USC Liver Transplant

Hearing that a transplant program has unexpectedly low graft or patient survival rates brings the assumption that the program's staff must be unqualified or inexperienced (not doing enough), or uncaring or incompetent (not trying hard enough). But what if the problem is actually that they're doing too much and trying too hard?

At the end of the year, the Los Angeles Times reported on the unexpectedly high death rate of patients in the liver transplant program at the University of Southern California (USC). They told the stories of several individual patients who were extremely sick, who would likely die with or without a liver transplant, who may have received marginal donor organs, but ultimately were transplanted at USC when other programs had turned them down. The available data support the notion that USC has a very high-risk patient population: the "expected" survival rate for USC was lower than the national average, and USC patients had a higher risk of dying before a transplant, not just afterwards. There were also systems problems within the program, as detailed both by the LA Times and the USC Daily Trojan student newspaper--these should be corrected, and plans to do so are in place. But the USC dilemma generates the more vexing question of who is an appropriate transplant candidate and who is "too sick" to receive a treatment designed for "end-stage" presumably fatal disease.

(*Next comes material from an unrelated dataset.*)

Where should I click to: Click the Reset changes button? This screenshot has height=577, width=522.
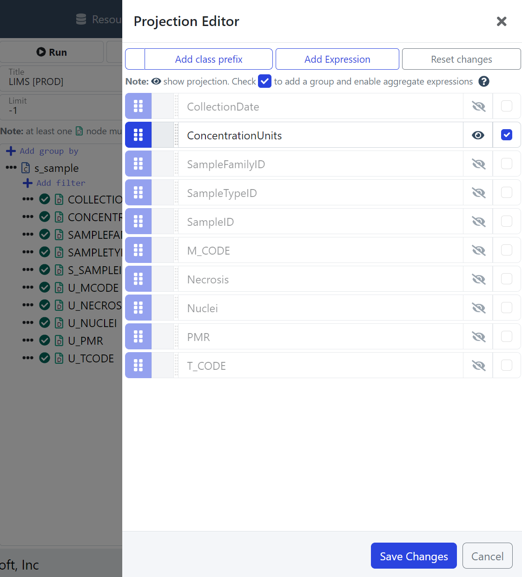[461, 59]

Much of the response to this story was defensive, with letters to the editor in defense of both the field of liver transplantation and the USC program in particular. For a field founded on treating otherwise untreatable diseases, and that has made untreatable diseases treatable, this defense is perfectly understandable. Also, the line between acceptable and untenable transplant candidates is a moving target that has generally become more permissive over time. Personally, I can't imagine the despair of being "too sick to transplant" and can fully understand why patients would seek out any program that would offer them a chance, and why a program would strive to give them that chance.

Yet the fact remains that the outcomes of patients treated at USC are poor by national standards, and as insightfully stated by Dr. David Mulligan, chairman of transplant surgery at Mayo Clinic Hospital in Phoenix: "They're pushing it as hard as they can and having the results that you'd expect to see." Beyond the "push" for individual patients, though, is a "push" on much larger systems:

  • The staff is devoting its considerable training and talents to some patients who stand little chance of benefitting from them.
  • USC is dedicating resources to a program that may ultimately harm it more than help it as an institution.
  • Organizations such as OneLegacy (the organ procurement organization serving Southern California) and UNOS are spending their time and energy matching donors and recipients who may have very little chance of success.
  • Medicare, Medicaid, or private insurers are paying for an expensive treatment that has less chance of succeeding than it may under more normal circumstances.

The follow-up to this story indicates that, however good the intentions of USC's previous practices, they are changing. It will take time to see if these changes improve their survival rates and repair their reputation. But the patients who are too sick to transplant are still out there, and someday treating them successfully is a challenge to the field of transplantation and medicine in general.